### Page excerpt
----------

It’s good to see that CD release parties are still in style, even if CDs themselves are on their way out. We were pleased to be on hand for native New Englanders Avi & Celia’s release of their new album, Let It Rise, at the Lizard Lounge in Cambridge on October 3. The self-described “soul-folk duet” blend steel guitars, electric twangs, washboards, lead pipes and yes, even a hammer, to create a cacophony of sound that perhaps surprisingly works together quite well.

Most memorable of the evening was Celia Woodsmith’s energetic strumming of the washboard. Of course anybody who’s ever seen her play would instantly disagree with the word strumming. Whipping would probably be more appropriate, since she practically beat herself during a couple of the songs. It makes you wonder how just how thick a washboard could be. And while I do remember her announcing to the crowd that she was bleeding, I do not remember if it was the washboard or several guitars she went through to blame. You’ll find no complaints from me as she definitely put it all into the music. While less bloody, Avi Salloway’s multi-instrument talent smoothed out the roughness of the sound and provided the soul of the sound, both literally and figuratively.

----------

### Material
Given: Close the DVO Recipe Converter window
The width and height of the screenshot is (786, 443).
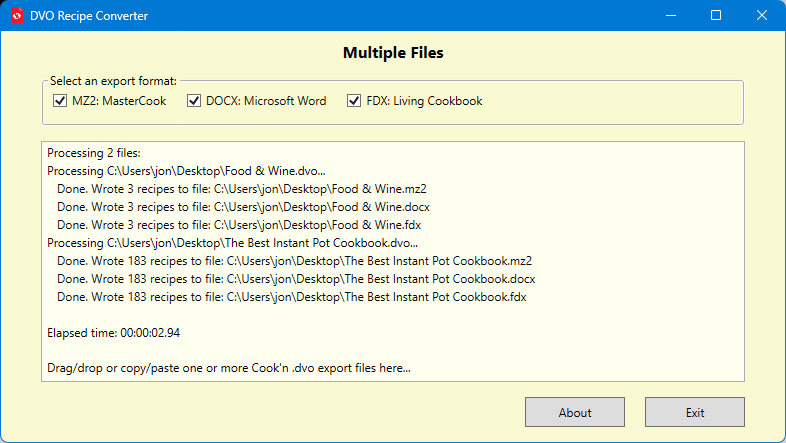Looking at the screenshot, I should 762,16.
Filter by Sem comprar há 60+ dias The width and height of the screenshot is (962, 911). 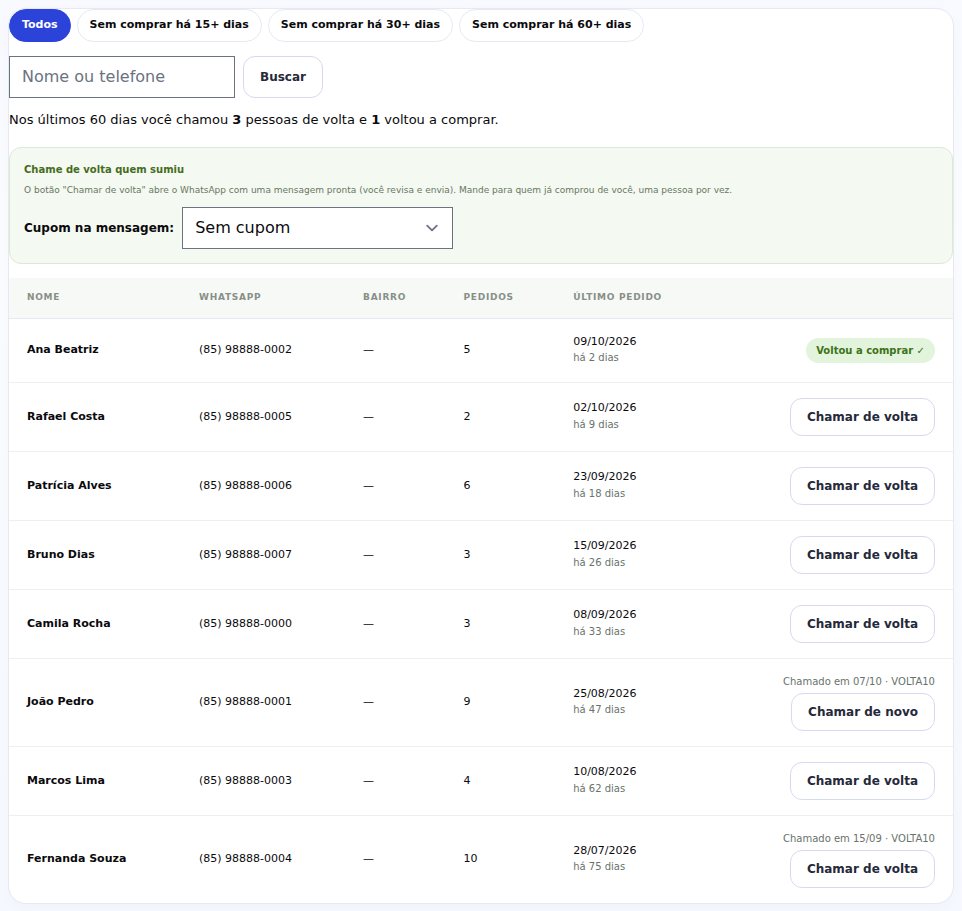coord(551,25)
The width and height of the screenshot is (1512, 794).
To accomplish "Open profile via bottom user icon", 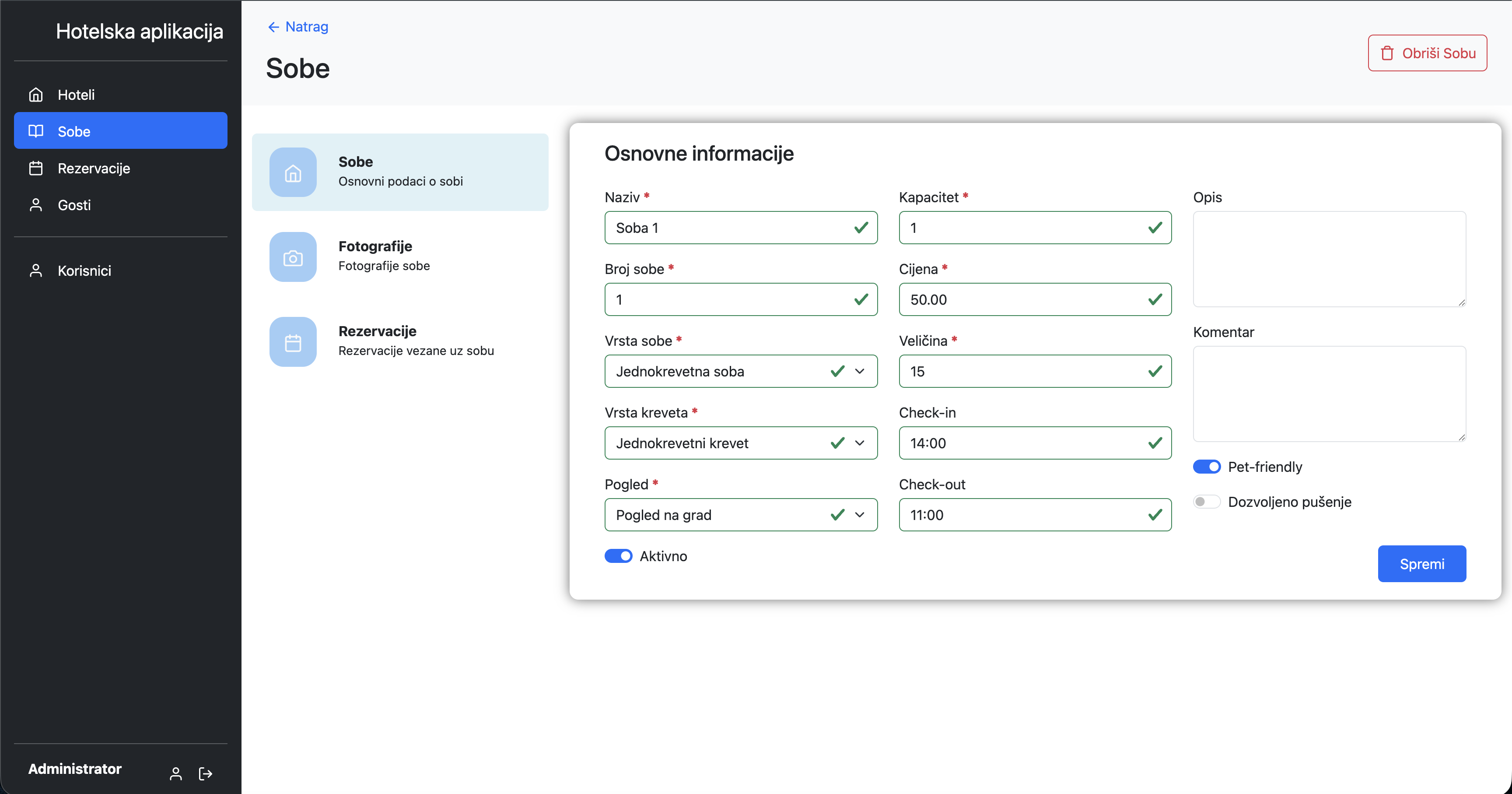I will [175, 773].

----------

### Given request
Answer these from the Avi & Celia review:
(a) What is the title of the new album?
(b) Where was the release party held, and on what date?
(c) Which instrument did Celia Woodsmith play in the most memorable part of the evening?
Rely only on the Avi & Celia review when answering.

### Final answer
(a) Let It Rise
(b) At the Lizard Lounge in Cambridge, on October 3
(c) The washboard